_Extracted text_:

U.S. Intellectual History Blog

The Scholarly Reach of Popular History: Will and Ariel Durant’s Story of Civilization

The full eleven volumes of The Story of Civilization, Will and Ariel Durant’s popular history of (mostly) the “Western world,” take up exactly 22” of shelf space, fitting perfectly on the top shelf of one of the unfinished pine bookcases I bought for my apartment during my VAP year at Tarleton State University.  Now those shelves are ranged against a wall of my bedroom (bookshelf creep in my house is real, y’all). There stand the Durants, serene and complete, as I make my way through their pages.

A motley eleven-volume set of Will and Ariel Durant’s *Story of Civilization*

In her indispensable book The Making of Middlebrow Culture, Joan Shelley Rubin situates the career of Will Durant as illustrative of the craze for the “outline” approach to knowledge, exemplified by H.G. Wells’s wildly popular Outline of History. Though Rubin focuses on Will Durant’s solo production, The Story of Philosophy, her observations about the success of that work generally hold true for The Story of Civilization. These single-volume or multi-volume combinations of command and concision – purportedly comprehensive knowledge, systematically arranged and neatly packaged – provided assurance to their readers that everything they needed to make sense of the world (or some particular aspect of it) could be found within the covers of these books.  To have them was to have at one’s fingertips a whole field of understanding – a comforting suggestion of general command in an era of increasing intellectual specialization.

For many, simply possessing these books was assurance enough.  In the same way that encyclopedias served as a marker of middle class respectability and by their very presence signified an educated household – a function wonderfully discussed in The Hidden Injuries of Class by Jonathan Cobb and Richard Sennett – the full set of the Durants, ranged neatly on a shelf, testified to the learning and sophistication of the household in which they were proudly displayed.

_Stored data_:
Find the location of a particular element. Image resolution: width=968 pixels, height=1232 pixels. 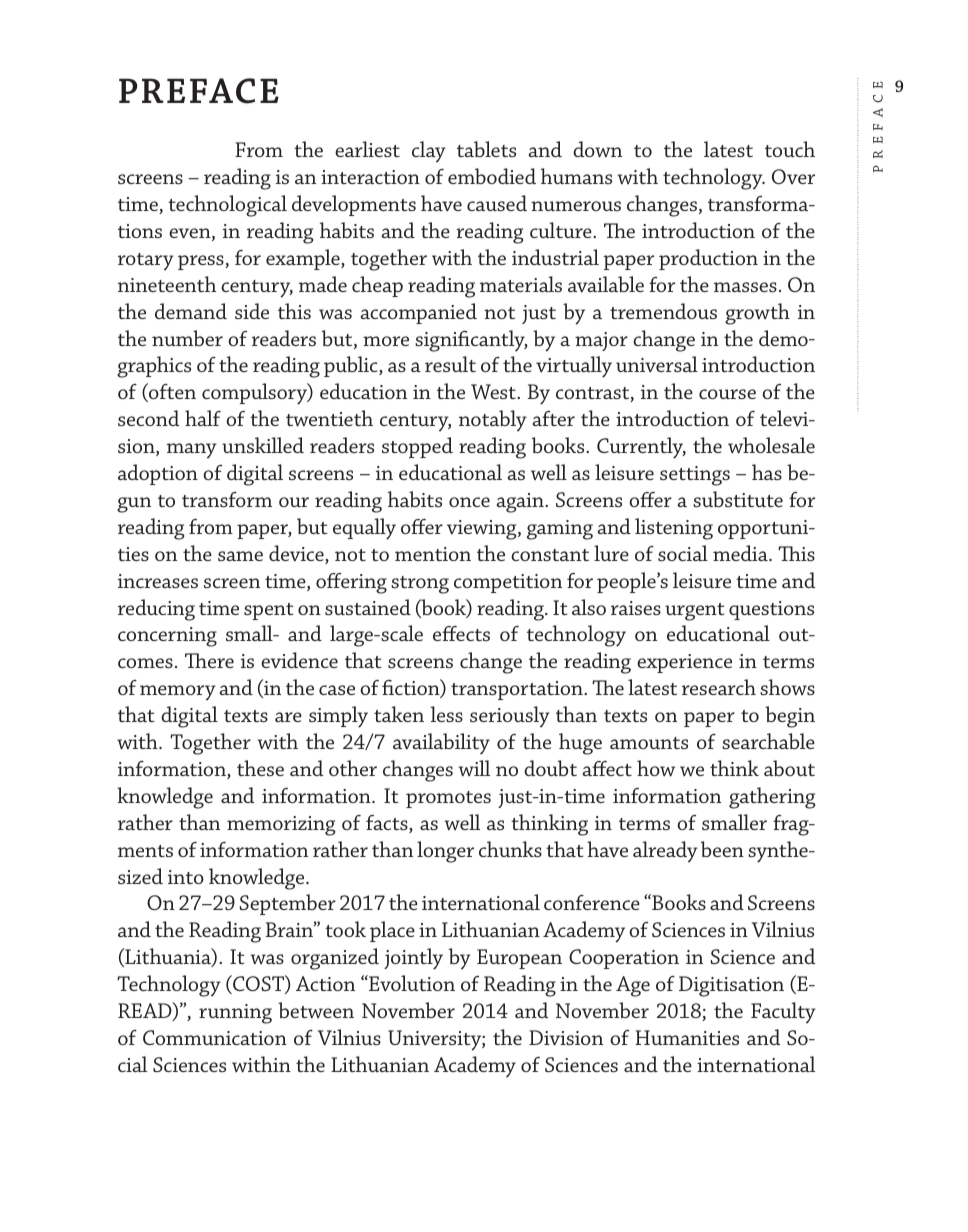

technological is located at coordinates (227, 206).
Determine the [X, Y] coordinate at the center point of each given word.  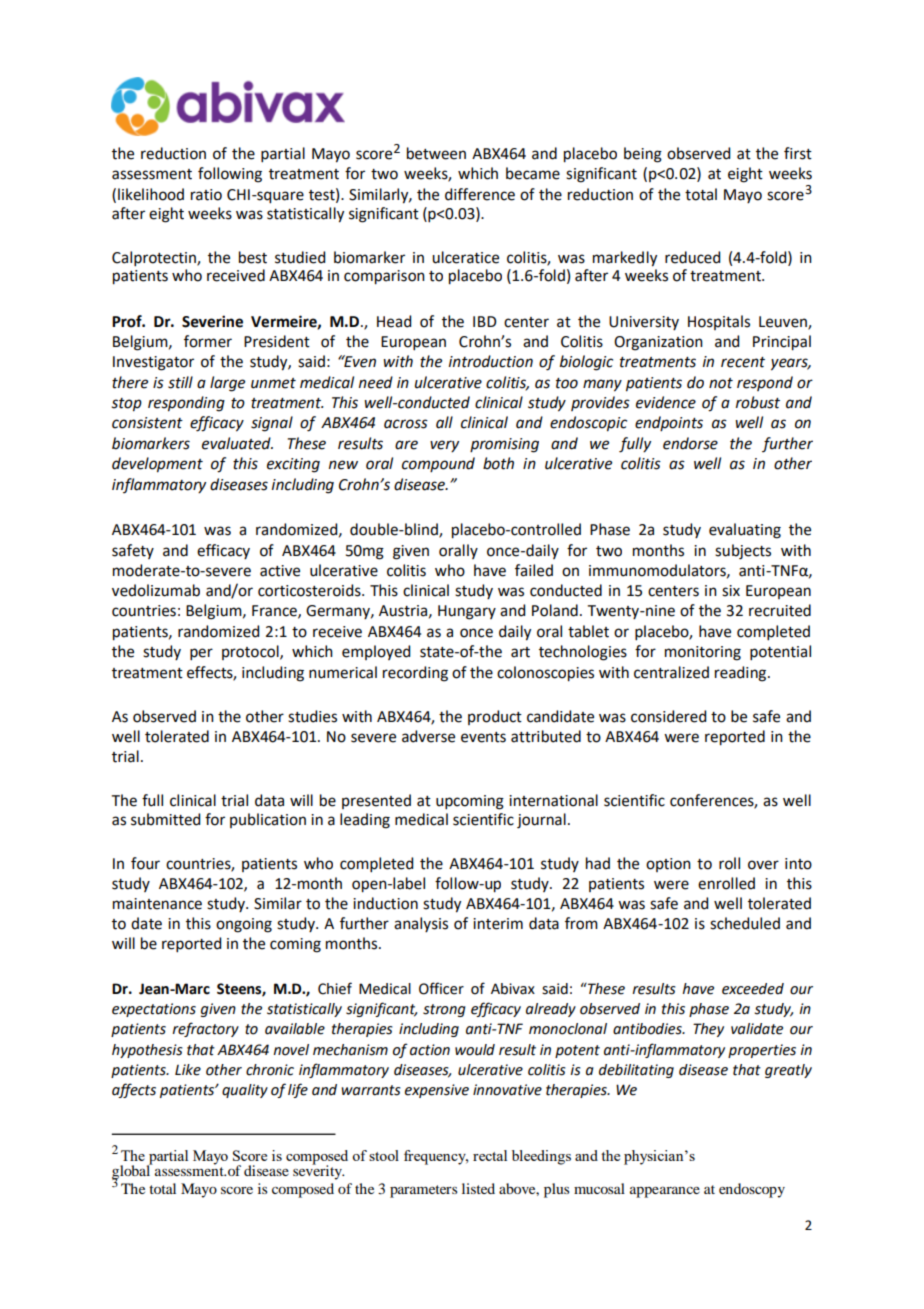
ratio [206, 195]
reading [742, 674]
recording [415, 674]
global [132, 1172]
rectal [490, 1155]
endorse [690, 443]
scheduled [745, 923]
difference [480, 194]
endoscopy [752, 1190]
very [444, 446]
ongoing [244, 925]
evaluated [237, 443]
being [643, 155]
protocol [251, 652]
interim [498, 924]
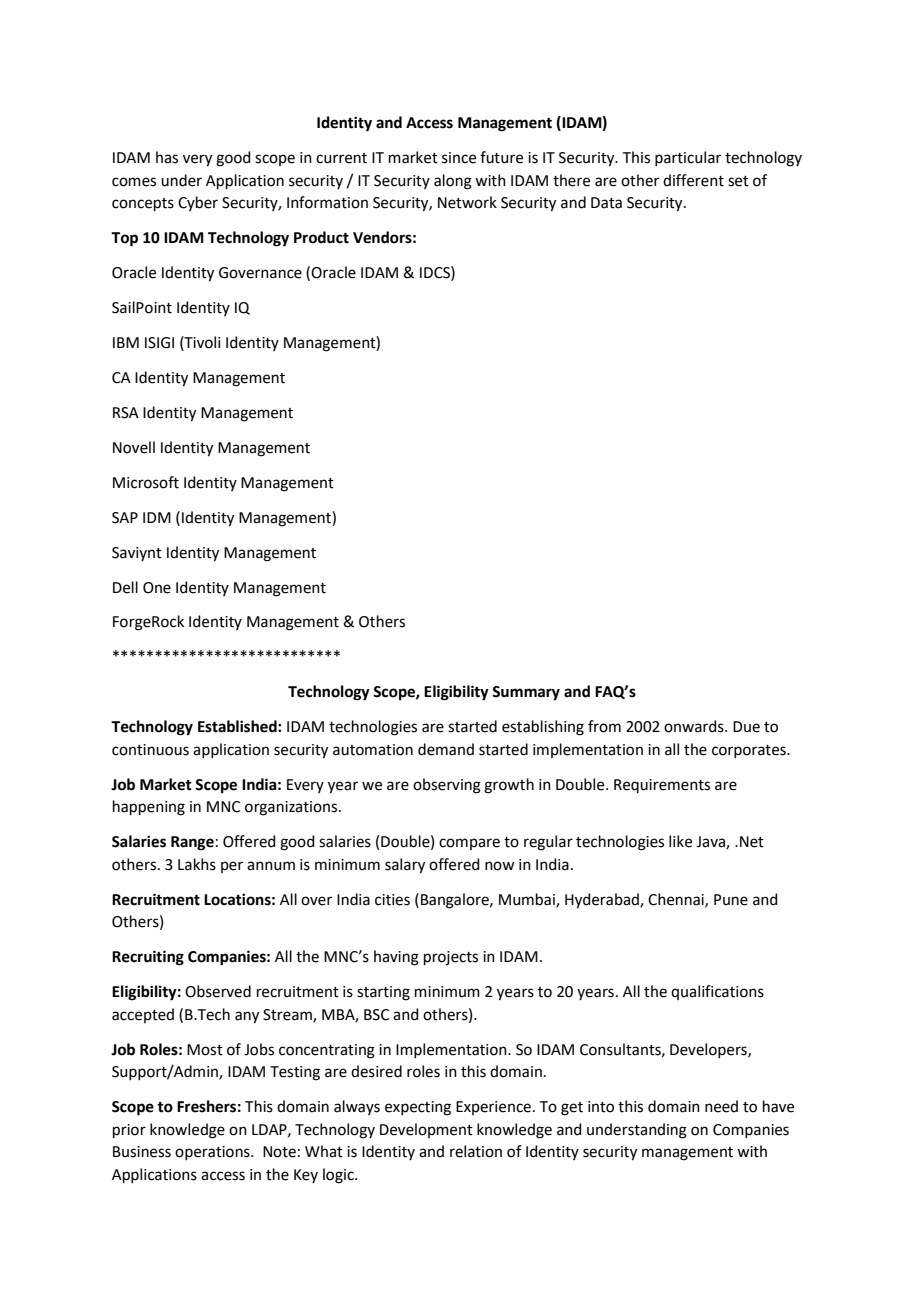  What do you see at coordinates (453, 182) in the page?
I see `along` at bounding box center [453, 182].
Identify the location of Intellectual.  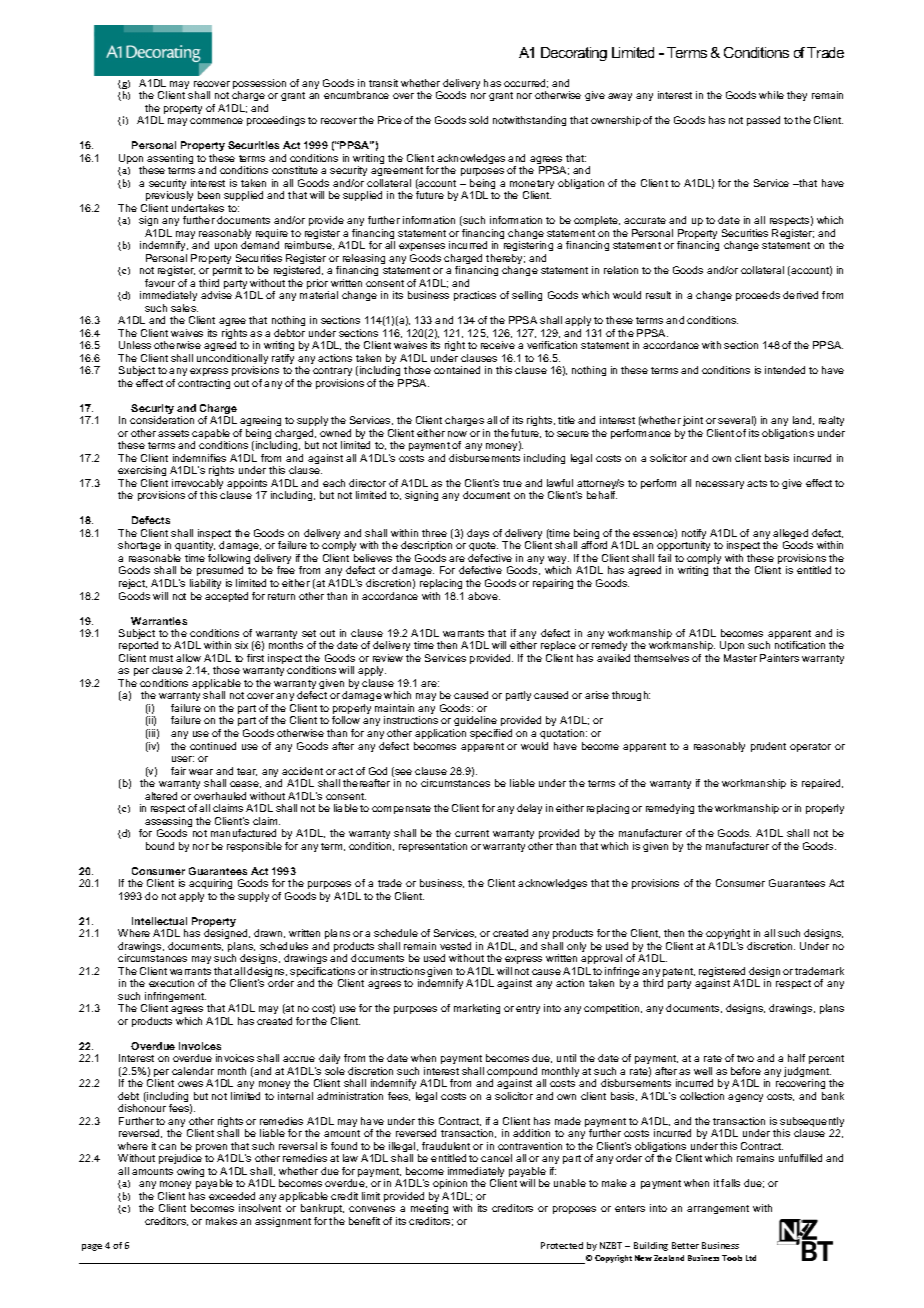
(159, 921).
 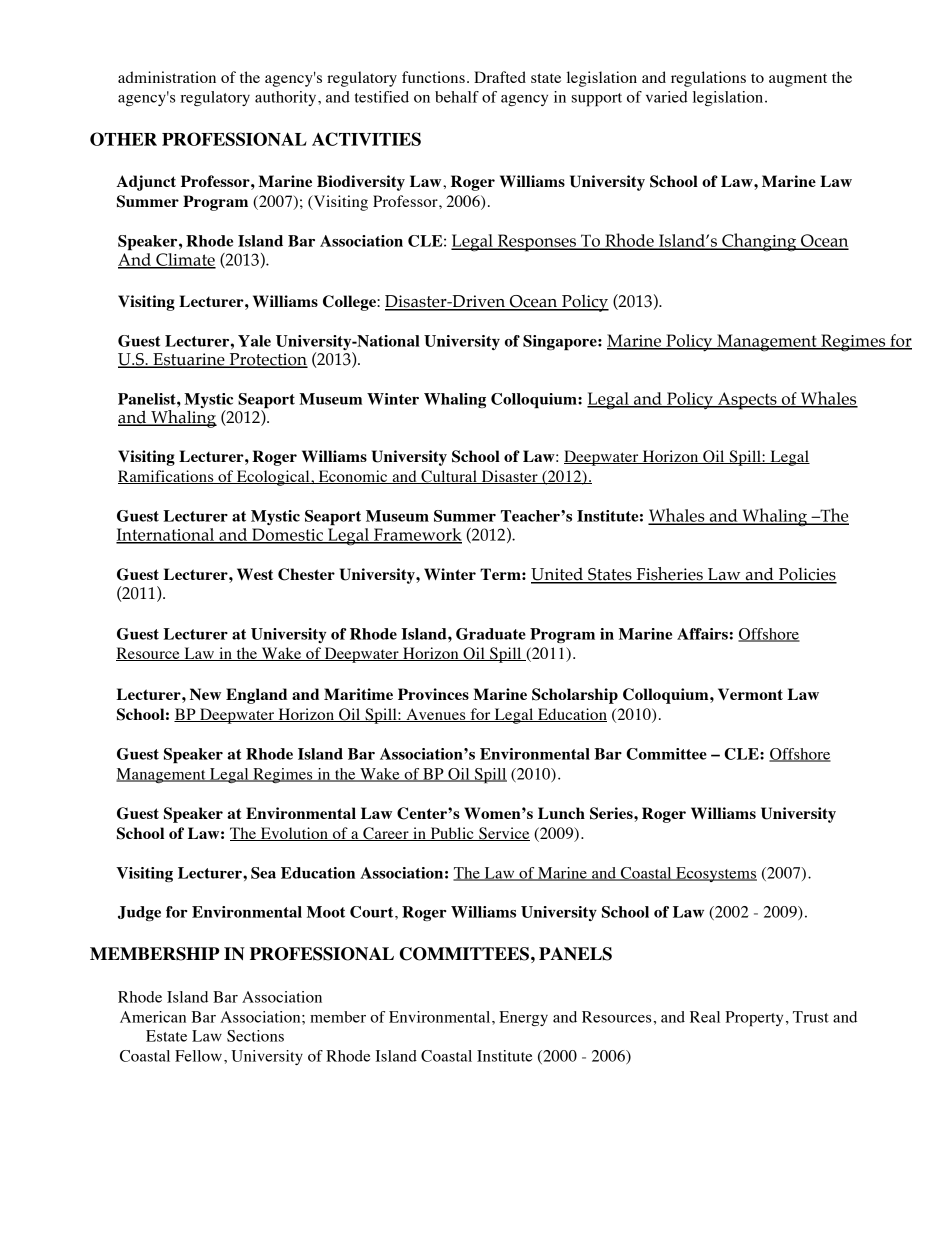 What do you see at coordinates (255, 574) in the document?
I see `West` at bounding box center [255, 574].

_Work instructions_:
[a] Print the passage from the blog post on the Durants' Story of Civilization, starting with "For many, simply" and going on through "were proudly displayed.".
[b] Answer these questions from the blog post on the Durants' Story of Civilization.
(i) How much shelf space do the full eleven volumes take up?
(ii) What work does Rubin name as the example of the craze for the "outline" approach to knowledge?
(iii) What book by Jonathan Cobb and Richard Sennett discusses encyclopedias as a marker of middle class respectability?

_Solutions per task_:
[a]
For many, simply possessing these books was assurance enough.  In the same way that encyclopedias served as a marker of middle class respectability and by their very presence signified an educated household – a function wonderfully discussed in The Hidden Injuries of Class by Jonathan Cobb and Richard Sennett – the full set of the Durants, ranged neatly on a shelf, testified to the learning and sophistication of the household in which they were proudly displayed.

[b]
(i) Exactly 22 inches.
(ii) H.G. Wells's Outline of History.
(iii) The Hidden Injuries of Class.